Just when the furor over Grand Theft Auto: Vice City's "Kill all the Haitians!" level had finally died down, the game sparked another lawsuit. Along with its predecessor Grand Theft Auto III, the crime-action game is being blamed for inspiring the triple murder of three Fayette, Alabama, police officers.
Devin Moore, 18, is accused of the slayings, which occurred after he was arrested in 2003 for suspicion of the crime of grand theft auto. According to the Associated Press, when he was caught, Moore said, "Life is a video game. You've got to die sometime." While being booked at the station, he allegedly grabbed a police officer's pistol and then shot its owner and two other officers in the head; all three died. Moore is then said to have driven off in a stolen police car, but was later apprehended. He is currently being charged with three counts of first-degree murder, and is set to go to trial on July 11.
Two of the victims' next of kin have filed a lawsuit accusing the two GTA games as having "trained and motivated" Moore to commit his crimes. Besides Take-Two, the other defendants named in the near 60-page, $600 million suit are Wal-Mart and GameStop, where Thompson is said to have bought both M-rated games while under the ESRB-mandated 17-year-old purchase age. Sony Computer Entertainment America, makers of Moore's PlayStation 2 console, is also named in the legal filing.
"I don't want another family to go through what our family has been through the past few years. It's about saving lives," said plaintiff Steve Strickland, a brother of one of the victims. The plaintiffs' attorney is none other than Jack Thompson, the Miami-based lawyer who has waged a one-man crusade "over the past twelve years in a national effort to hold accountable the entertainment industry for the harm it does to our children," according to his Web site, Stopkill.com.

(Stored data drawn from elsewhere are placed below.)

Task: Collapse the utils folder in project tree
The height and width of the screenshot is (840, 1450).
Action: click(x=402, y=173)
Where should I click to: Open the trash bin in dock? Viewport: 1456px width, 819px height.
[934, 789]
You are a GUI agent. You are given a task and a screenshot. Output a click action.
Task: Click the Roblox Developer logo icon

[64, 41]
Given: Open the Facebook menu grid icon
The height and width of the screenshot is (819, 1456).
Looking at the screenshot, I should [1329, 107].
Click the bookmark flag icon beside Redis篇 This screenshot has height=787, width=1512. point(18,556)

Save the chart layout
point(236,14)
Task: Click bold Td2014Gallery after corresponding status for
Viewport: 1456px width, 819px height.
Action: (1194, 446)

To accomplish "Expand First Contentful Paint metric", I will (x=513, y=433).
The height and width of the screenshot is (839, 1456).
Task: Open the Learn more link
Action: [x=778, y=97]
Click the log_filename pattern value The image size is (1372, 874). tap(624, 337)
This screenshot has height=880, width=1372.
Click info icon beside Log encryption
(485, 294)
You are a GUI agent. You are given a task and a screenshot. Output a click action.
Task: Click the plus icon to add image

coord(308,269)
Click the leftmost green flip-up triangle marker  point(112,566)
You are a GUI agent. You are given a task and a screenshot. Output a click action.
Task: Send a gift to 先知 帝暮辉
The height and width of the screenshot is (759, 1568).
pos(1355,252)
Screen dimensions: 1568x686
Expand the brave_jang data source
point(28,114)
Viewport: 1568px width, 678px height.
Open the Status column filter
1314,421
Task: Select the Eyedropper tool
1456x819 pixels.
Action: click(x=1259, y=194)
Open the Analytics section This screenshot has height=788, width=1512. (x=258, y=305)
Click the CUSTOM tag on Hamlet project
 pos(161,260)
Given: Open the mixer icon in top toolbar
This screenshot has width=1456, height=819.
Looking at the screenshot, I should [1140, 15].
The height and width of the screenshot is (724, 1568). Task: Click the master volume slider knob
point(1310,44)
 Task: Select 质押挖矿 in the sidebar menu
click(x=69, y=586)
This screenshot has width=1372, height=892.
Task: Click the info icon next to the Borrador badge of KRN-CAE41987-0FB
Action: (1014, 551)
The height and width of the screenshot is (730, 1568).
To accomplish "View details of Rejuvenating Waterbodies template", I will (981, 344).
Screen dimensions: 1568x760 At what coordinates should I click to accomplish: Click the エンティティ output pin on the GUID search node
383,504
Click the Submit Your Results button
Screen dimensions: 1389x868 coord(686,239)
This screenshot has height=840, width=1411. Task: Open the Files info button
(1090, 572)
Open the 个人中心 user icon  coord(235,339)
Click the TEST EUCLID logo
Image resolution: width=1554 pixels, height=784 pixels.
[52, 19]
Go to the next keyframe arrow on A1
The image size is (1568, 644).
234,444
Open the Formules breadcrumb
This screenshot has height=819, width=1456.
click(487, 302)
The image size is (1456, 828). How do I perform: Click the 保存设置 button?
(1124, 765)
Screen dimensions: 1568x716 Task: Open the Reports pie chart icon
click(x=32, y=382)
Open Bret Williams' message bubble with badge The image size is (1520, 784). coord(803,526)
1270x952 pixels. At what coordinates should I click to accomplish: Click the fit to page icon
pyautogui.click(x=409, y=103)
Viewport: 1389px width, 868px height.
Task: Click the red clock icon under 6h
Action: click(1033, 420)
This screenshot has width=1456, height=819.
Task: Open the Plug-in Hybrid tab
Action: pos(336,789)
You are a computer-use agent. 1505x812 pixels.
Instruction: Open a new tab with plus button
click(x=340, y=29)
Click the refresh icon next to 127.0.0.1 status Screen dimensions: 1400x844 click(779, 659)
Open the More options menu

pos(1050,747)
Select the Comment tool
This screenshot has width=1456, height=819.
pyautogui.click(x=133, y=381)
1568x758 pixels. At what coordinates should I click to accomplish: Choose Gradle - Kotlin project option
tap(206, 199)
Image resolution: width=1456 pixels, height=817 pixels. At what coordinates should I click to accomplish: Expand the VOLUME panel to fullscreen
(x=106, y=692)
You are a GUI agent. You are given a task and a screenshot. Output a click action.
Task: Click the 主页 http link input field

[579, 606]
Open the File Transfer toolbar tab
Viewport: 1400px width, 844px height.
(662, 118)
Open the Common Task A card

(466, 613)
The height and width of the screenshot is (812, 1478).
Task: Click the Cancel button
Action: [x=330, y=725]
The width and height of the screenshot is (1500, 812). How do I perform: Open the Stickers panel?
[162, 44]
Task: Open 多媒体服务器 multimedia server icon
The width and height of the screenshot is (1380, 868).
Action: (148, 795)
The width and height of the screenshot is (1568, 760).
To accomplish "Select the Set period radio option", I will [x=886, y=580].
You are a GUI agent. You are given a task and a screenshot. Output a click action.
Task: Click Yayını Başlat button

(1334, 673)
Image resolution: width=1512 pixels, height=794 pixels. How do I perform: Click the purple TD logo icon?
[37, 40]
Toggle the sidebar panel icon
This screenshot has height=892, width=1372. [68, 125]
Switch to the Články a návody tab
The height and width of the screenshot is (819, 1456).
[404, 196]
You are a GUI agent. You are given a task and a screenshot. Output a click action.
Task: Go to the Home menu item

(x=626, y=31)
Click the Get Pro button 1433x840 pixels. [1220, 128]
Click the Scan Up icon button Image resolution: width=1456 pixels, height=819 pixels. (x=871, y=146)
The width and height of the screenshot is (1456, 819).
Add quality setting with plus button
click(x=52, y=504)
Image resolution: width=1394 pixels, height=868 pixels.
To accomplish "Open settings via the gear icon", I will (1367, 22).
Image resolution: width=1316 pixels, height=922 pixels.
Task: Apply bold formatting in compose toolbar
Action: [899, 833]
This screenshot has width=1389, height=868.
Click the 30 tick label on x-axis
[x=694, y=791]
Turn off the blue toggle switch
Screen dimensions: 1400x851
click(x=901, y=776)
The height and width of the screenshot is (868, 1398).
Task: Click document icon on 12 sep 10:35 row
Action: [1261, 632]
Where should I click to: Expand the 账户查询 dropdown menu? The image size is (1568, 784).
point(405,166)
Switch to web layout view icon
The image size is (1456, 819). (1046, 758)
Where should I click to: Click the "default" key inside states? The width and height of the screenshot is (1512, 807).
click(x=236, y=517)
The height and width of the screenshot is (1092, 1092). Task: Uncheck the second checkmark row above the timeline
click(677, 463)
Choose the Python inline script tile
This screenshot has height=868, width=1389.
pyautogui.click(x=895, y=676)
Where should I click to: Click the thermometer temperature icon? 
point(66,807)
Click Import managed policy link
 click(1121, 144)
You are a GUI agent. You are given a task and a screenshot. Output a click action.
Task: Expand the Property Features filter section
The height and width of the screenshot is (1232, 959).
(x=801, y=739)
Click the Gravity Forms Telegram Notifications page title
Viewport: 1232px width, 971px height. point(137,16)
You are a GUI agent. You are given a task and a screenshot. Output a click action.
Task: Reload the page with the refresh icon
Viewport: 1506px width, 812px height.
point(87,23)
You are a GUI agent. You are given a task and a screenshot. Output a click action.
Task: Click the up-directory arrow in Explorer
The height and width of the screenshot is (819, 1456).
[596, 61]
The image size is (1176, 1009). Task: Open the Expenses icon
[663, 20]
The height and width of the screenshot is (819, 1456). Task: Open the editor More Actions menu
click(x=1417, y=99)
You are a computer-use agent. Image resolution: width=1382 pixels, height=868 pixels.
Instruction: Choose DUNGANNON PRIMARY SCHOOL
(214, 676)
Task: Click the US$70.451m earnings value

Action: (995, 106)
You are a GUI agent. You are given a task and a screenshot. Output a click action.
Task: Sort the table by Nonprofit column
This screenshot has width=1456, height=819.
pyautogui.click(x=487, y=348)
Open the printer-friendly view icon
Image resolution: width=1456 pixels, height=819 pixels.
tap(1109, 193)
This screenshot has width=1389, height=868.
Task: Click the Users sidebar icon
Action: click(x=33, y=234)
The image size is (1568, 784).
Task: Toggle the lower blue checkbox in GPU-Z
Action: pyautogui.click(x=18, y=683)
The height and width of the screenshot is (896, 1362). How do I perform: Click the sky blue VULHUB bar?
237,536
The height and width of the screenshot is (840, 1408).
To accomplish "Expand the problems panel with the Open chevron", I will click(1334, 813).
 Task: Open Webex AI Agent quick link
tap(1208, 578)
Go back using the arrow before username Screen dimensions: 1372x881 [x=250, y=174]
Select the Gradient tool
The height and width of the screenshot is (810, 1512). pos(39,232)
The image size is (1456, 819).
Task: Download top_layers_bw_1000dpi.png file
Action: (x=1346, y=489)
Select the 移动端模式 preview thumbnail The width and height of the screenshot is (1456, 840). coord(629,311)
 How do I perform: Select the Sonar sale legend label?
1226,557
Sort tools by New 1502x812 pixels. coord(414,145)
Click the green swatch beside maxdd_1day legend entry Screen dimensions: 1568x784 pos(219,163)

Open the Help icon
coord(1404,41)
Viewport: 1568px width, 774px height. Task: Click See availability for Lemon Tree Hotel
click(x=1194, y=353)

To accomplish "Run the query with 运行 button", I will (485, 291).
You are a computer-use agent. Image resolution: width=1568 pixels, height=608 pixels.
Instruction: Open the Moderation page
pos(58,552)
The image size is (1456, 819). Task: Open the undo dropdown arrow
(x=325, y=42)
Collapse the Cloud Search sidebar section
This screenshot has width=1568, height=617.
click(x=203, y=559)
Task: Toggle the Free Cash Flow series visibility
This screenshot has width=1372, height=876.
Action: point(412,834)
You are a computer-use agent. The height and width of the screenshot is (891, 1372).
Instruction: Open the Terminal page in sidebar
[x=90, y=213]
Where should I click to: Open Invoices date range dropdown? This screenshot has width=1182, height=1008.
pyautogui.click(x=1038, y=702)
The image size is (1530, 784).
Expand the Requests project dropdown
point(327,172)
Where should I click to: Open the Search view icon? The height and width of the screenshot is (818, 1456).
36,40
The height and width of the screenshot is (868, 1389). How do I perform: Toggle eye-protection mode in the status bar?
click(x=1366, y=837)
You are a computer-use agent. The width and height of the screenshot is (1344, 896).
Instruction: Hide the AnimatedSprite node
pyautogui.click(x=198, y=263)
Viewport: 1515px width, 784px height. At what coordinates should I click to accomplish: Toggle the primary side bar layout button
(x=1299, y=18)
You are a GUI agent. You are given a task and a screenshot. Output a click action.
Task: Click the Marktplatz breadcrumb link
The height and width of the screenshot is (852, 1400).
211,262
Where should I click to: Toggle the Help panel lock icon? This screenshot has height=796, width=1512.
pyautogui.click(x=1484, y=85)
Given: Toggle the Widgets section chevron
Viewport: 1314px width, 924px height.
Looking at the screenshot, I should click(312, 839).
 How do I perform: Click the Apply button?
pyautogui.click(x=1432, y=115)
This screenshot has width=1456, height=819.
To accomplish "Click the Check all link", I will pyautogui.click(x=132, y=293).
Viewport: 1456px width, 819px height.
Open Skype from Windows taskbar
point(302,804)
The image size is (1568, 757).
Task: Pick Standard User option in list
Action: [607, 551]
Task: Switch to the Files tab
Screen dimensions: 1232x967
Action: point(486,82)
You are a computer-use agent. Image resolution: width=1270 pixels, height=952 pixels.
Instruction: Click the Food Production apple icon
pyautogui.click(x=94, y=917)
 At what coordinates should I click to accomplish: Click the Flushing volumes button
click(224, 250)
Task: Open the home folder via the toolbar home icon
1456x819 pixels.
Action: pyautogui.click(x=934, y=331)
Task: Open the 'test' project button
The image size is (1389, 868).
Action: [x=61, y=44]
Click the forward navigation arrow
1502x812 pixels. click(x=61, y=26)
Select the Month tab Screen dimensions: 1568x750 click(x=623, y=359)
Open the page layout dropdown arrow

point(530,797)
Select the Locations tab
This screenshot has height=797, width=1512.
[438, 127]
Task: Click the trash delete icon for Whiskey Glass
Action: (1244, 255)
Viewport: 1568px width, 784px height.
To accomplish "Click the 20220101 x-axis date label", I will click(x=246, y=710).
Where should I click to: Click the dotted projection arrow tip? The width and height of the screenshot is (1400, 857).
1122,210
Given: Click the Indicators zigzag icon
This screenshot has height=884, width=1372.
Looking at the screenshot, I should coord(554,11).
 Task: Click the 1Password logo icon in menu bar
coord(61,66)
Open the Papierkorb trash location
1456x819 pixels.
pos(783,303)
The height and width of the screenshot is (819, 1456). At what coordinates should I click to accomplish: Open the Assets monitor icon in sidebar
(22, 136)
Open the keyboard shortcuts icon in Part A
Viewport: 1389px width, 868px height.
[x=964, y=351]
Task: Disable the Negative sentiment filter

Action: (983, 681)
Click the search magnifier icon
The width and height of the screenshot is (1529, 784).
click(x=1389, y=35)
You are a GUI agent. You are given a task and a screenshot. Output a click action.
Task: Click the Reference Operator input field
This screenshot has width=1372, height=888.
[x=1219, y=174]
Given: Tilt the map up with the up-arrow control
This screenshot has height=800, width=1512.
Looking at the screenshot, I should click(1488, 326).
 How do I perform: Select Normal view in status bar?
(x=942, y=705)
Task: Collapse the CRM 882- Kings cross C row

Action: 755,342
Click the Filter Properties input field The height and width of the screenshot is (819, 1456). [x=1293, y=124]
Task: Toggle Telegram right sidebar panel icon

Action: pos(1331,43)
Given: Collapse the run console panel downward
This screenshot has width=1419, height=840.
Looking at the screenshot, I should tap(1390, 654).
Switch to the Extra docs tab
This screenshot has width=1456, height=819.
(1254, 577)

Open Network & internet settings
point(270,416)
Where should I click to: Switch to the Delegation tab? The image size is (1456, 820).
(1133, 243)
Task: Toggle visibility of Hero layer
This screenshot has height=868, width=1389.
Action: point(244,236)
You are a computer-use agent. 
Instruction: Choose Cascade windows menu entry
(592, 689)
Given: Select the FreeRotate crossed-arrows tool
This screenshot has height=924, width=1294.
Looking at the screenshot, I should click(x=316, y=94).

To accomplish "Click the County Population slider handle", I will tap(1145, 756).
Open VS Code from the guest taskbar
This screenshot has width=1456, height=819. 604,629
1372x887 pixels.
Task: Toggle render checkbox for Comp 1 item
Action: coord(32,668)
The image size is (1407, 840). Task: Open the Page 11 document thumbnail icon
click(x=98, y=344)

After targeting gangsta rap's violent lyrics in the early 1990s, Thompson has spent the last half-decade railing against the perils of violent video games, which he refers to as "murder simulators." While speaking to the local NBC affiliate, Thompson said "[the game] industry has targeted, with the most popular and violent game in history, every police officer in America and put a bull's eye on their back." To back up his claims, Thompson cites studies at Harvard University and the University of Indiana, which he asserts "prove that adolescents' brain functions are damaged by a steady diet of violent images."
For its part, Take-Two was conciliatory to the victims' relations, saying, "We would like to extend our deepest sympathies to the families of the officers killed." However, it gave no ground to the plaintiffs' attorney. "With regard to Mr. [Jack] Thompson, unfortunately he has a habit of doing this kind of thing often. No court has yet to take his legal claims seriously. The suggestion that there is a link between the use and sales of Grand Theft Auto and this tragic incident is utter nonsense. Anyone suggesting that such a link does exist is either misguided, misrepresenting the facts, or both."